Em suma, há 35 milhões de diferenças a nível de nucleótidos, 5 milhões a nível de inserções/eliminações e muitos rearranjos cromossomais. A chave da humanização deverá ser encontrada aqui. Para compreender como é que estas alterações no genoma se manifestam (agora sim, tentar entender as consequências evolutivas de difícil previsão), há, de acordo ainda com Wen-Hsiung and Saunders, três hipóteses:

1. Evolução de proteínas. Seria de esperar que genes codificando proteínas envolvidas na actividade cerebral tivessem, em humanos, mais mutações pontuais (substituição de um só nucleótido) que signifiquem alteração de aminoácidos (não-sinónimas) do que aquelas que não provoquem alteração no aminoácido que é codificado pelo codão (sinónimas). Na verdade, os genes que apresentam mais mutações não-sinónimas que sinónimas, codificam para proteínas envolvidas na interacção hospedeiro-patogénio, imunidade e reprodução. Aparentemente, não será por aqui que se poderá explicar a "humanização", se bem que esta análise seja fortemente influenciada pela tendência dos genes codificantes de proteínas do sistema imunológico e envolvidas na reprodução serem muito variáveis, pelo que a respectiva comparação com as outras proteínas, em termos de variabilidade, poderá não ser a mais correcta.

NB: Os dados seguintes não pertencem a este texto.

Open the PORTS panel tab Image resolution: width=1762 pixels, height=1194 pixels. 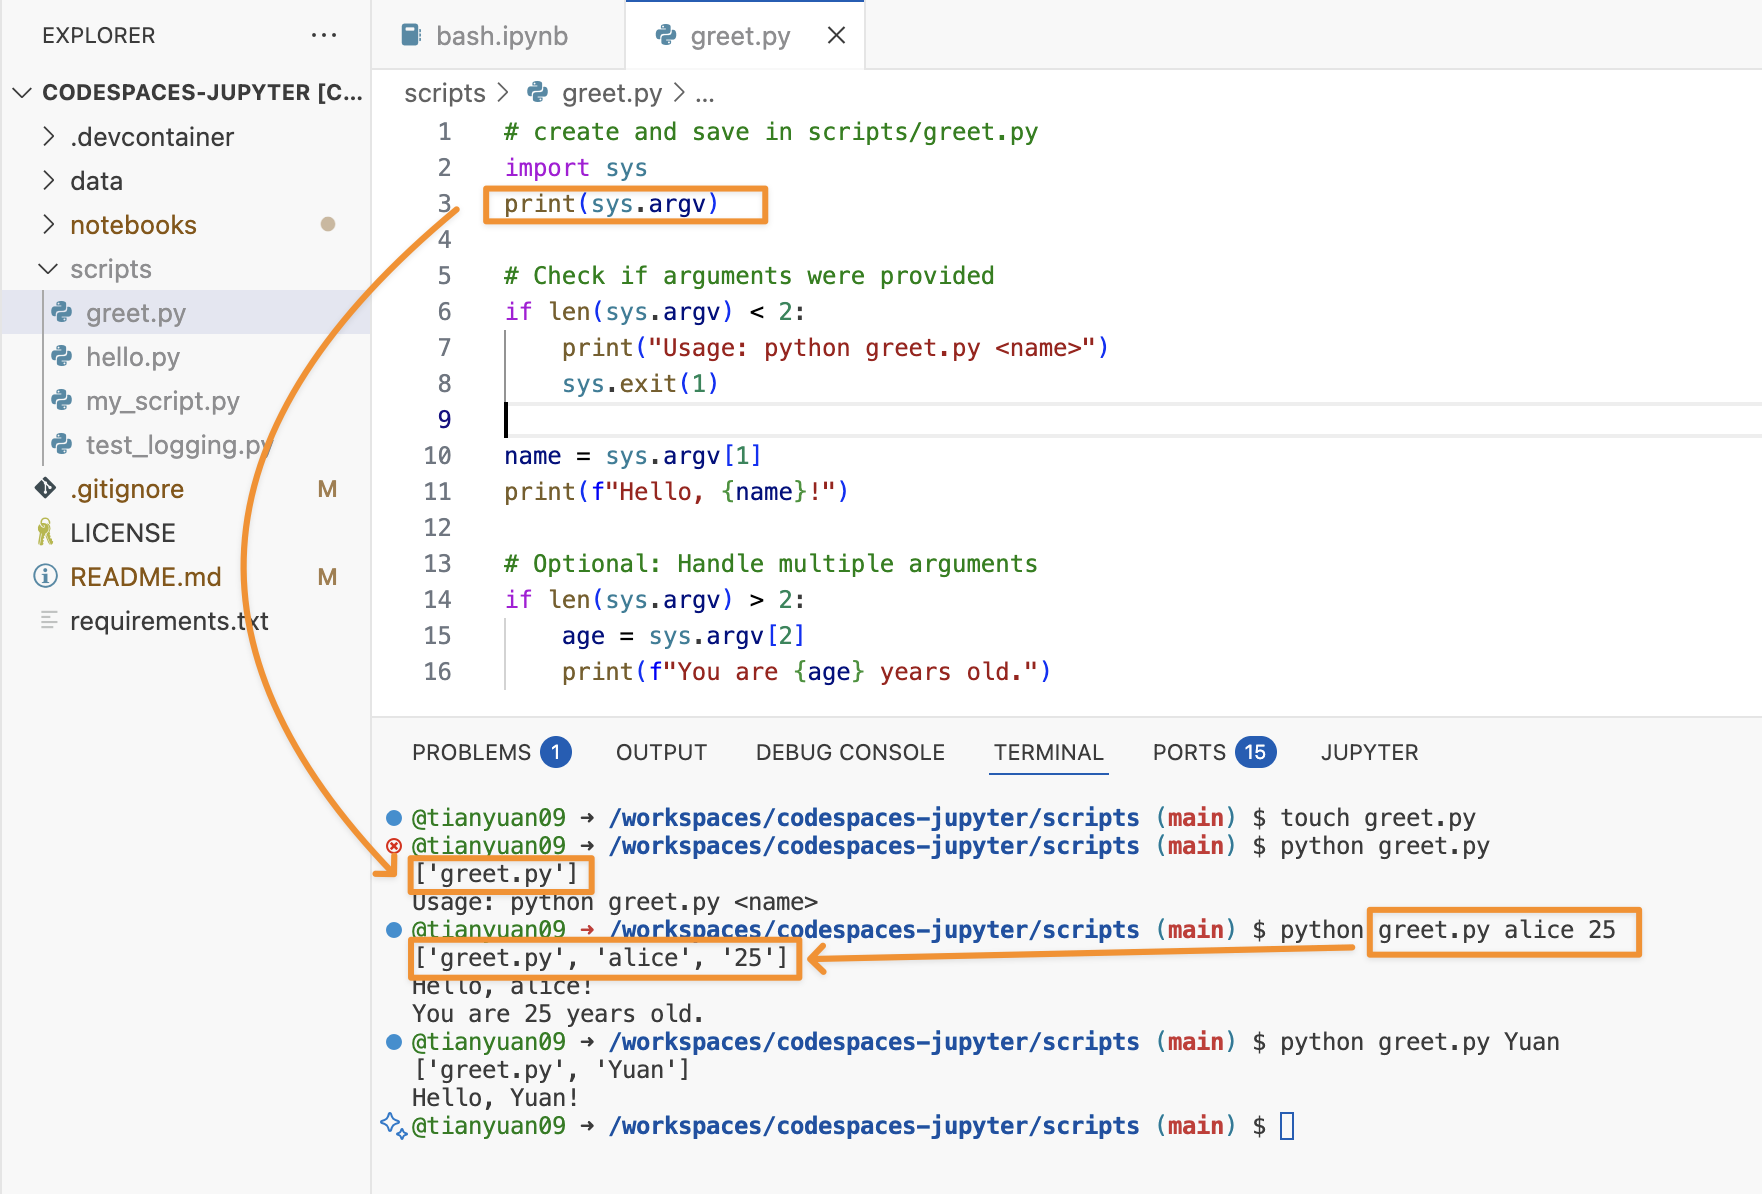coord(1188,752)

2. "Menos é mais". A evolução para humanos pode ter seguido esta via, ou seja, a perda de função por substituições não-sinónimas e inserções/eliminações (ou até perda física por eliminação) de alguns genes pode ter levado à "humanização". Como exemplos, temos a perda de pilosidade corporal e a manutenção de características infantis no adulto como o crânio de elevadas dimensões em relação ao corpo (designado por neotenia, e que está ligada à curta gestação dos seres humanos, se comparada com outros seres vivos, devido às grandes dimensões do crânio).

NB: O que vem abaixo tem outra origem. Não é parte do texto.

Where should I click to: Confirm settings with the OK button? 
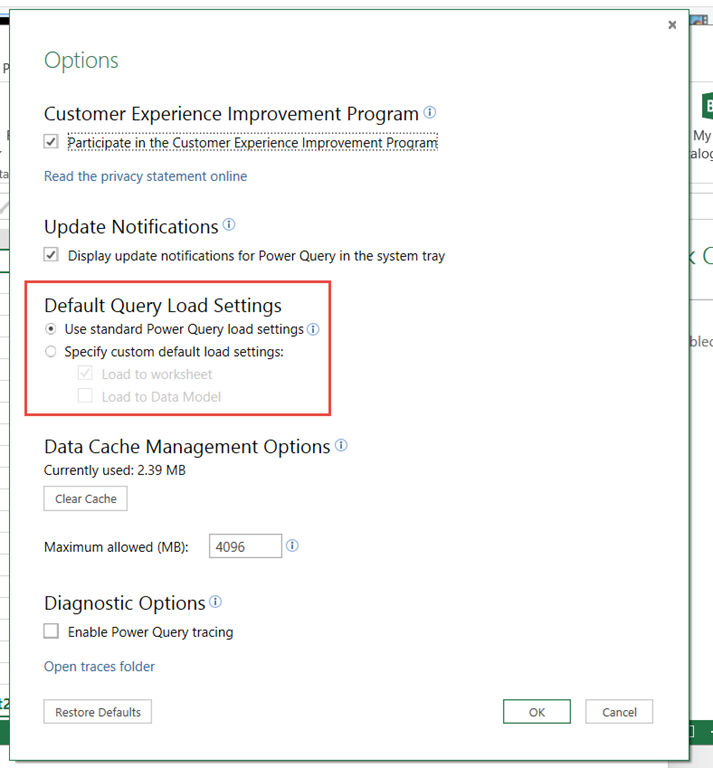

3. Alterações da regulação da expressão. A regulação da expressão de genes está ainda mal avaliada pois é necessário identificar as regiões dos genomas que têm essa função, para além dos promotores de cada gene que podem ser afectados por substituições e inserções/eliminações. É uma hipótese promissora se considerarmos os exemplos da intensa actividade de regulação da expressão génica que permite que células de um mesmo organismo (logo com a mesma informação genética) possam ter morfologia e funções metabólicas totalmente diferentes. Este terceiro mecanismo é defendido por Hill e Walsh (Nature 437: 64-67), que no artigo no mesmo número da Nature, referem haver indicações de vários estudos apontando para mais modficações da expressão de genes no cérebro ao longo da história evolutiva da linha humana em relação à dos chimpanzés. Referem ainda outros estudos que apontam para mais modificações da expressão de genes no cérebro do que no fígado na evolução humana.

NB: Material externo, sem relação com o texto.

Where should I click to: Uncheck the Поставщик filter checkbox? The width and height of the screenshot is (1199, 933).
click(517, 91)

As diferenças evolutivas fundamentais que nos separam de todos os outros seres vivos parecem corresponder a alterações genéticas ainda não compreendidas mas que, já o sabemos, não são aquelas evidências simples e praticamente auto-explicativas. Os genomas são complexos e os seres vivos ainda o são mais; pequenas alterações podem ter grandes consequências e grandes alterações nenhuma.